There was no immediate claim of responsibility, but supporters of the Islamic State of Iraq and the Levant (ISIL, also known as ISIS) group celebrated the attack on social media.
Mohamad Elmasry, of the Doha Institute for Graduate Studies, said: “The attack against Coptic Christians is not an aberration.”
Speaking to Al Jazeera, he said it “represents the continuation of a cycle of violence that has continued unabated since Egypt’s July 2013 military coup.
“Since the coup, the Egyptian government and ISIL-affiliated ‘terrorists’ have traded attacks. The government has cast an unnecessarily wide ‘terrorism’ net, carrying out unprecedented human rights violations, including several mass killings, against moderate members of the political opposition.”

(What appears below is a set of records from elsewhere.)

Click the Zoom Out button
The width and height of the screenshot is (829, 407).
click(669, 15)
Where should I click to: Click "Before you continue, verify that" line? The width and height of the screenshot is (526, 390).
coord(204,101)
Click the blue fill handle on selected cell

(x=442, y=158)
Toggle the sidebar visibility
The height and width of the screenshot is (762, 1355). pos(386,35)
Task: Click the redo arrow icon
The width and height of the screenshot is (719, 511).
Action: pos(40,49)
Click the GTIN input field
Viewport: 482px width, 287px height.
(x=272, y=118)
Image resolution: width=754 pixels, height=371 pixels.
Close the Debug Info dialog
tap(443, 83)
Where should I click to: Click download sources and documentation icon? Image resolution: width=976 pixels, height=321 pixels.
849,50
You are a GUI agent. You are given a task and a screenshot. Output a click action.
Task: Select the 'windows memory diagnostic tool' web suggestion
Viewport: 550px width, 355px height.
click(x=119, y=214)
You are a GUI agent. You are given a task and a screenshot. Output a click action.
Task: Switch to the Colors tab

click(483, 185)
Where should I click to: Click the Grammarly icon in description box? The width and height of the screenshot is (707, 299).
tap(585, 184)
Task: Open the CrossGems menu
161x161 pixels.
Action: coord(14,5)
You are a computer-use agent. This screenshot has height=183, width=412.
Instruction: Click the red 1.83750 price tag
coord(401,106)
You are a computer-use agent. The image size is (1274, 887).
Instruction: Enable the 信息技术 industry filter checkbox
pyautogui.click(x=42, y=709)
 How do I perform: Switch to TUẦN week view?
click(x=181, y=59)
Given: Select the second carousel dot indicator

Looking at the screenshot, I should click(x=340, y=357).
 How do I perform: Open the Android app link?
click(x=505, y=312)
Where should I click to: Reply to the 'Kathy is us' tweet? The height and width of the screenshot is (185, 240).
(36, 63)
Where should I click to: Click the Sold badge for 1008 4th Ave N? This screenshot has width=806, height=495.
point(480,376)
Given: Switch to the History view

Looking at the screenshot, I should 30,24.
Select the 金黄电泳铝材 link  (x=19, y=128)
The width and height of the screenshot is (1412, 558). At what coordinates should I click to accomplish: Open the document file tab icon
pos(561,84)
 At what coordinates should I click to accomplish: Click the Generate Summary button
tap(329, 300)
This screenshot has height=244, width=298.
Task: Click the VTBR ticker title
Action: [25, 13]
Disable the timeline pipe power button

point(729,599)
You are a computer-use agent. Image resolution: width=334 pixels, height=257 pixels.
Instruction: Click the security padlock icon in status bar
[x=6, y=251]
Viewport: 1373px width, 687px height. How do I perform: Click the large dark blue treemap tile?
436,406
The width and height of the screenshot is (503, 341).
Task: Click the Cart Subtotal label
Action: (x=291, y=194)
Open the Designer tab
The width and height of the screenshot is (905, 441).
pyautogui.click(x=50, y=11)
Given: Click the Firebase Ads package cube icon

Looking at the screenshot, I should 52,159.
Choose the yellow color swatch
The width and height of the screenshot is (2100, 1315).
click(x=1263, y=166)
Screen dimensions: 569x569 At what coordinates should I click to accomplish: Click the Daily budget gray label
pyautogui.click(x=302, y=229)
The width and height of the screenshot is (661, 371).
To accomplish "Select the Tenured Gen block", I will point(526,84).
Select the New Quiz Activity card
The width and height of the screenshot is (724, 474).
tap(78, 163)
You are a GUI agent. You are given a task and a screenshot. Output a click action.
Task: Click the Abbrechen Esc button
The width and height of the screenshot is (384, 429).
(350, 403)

The coup, which overthrew Mohamed Morsi, Egypt’s first democratically elected president and a member of the Muslim Brotherhood, brought with it a sharp increase in violence, particularly in the Sinai region.
Egypt’s Coptic Christians, who comprise about 10 percent of Egypt’s 90 million people, often complain of discrimination and have been the target of religious violence.
“Perhaps, more than anything, today’s attack demonstrates the extent to which Sisi, who came to power largely on a security platform, has failed to deliver on one of his most important campaign promises,” Elmasry said.